Wednesday, February 16, 2011

What Does Climate Change Mean for Investment Portfolio Risk?

Mercer, a global financial services firm, has just issued a major new report on the risks of climate change on investment portfolios.  The report was produced with the help of the LSE Grantham Institute and the World Bank.

A Reuters news story on the report says the following:
Climate change could put trillions of investment dollars at risk over the next 20 years, a global study released on Wednesday said, calling for pension funds and other investors to overhaul how they allocate funds.
However, when you actually take a look at the report, you find that it does not say what Reuters (or others) says it does .  The report presents several top line conclusions about portfolio risks over the next 20 years.
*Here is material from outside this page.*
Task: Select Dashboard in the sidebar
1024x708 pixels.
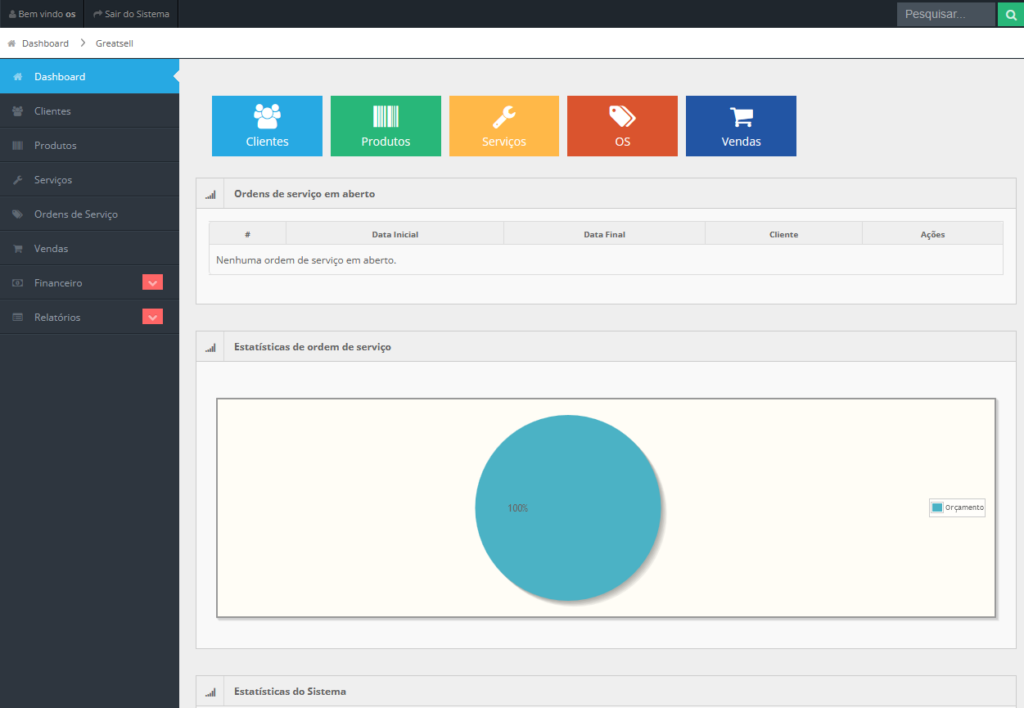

First, climate policies might have a large financial impact on portfolio risk:
[C]limate policy could contribute as much as 10% to overall portfolio risk: Uncertainty around climate policy is a significant source of portfolio risk for institutional investors to manage over the next 20 years. The economic cost of climate policy for the market to absorb is estimated to amount to as much as approximately $8 trillion cumulatively, by 2030. Additional investment in technology is estimated to increase portfolio risk for a representative portfolio by about 1%, although global investment could accumulate to $4 trillion by 2030, which is expected to be beneficial for many institutional portfolios.
Second, what about the risks caused by actual changes in the climate? (emphasis added)
The economic model used in this study excludes physical risks of climate change which are not consistently predicted by the range of scientific models, and primarily for this reason concludes that, over the next 20 years, the physical impact of changes to the climate are not likely to affect portfolio risk significantly. However, this does not imply the absence of significant (and growing) risk, as shown by recent climate-related disasters that investors need to monitor closely.
Thus, the risk to financial portfolios in the report is entirely due to climate policies and not the effects of "the physical impact of changes to the climate."  Of course, a news story that begins -- "Climate change policies could put trillions of investment dollars at risk" -- doesn't really have the same ring to it.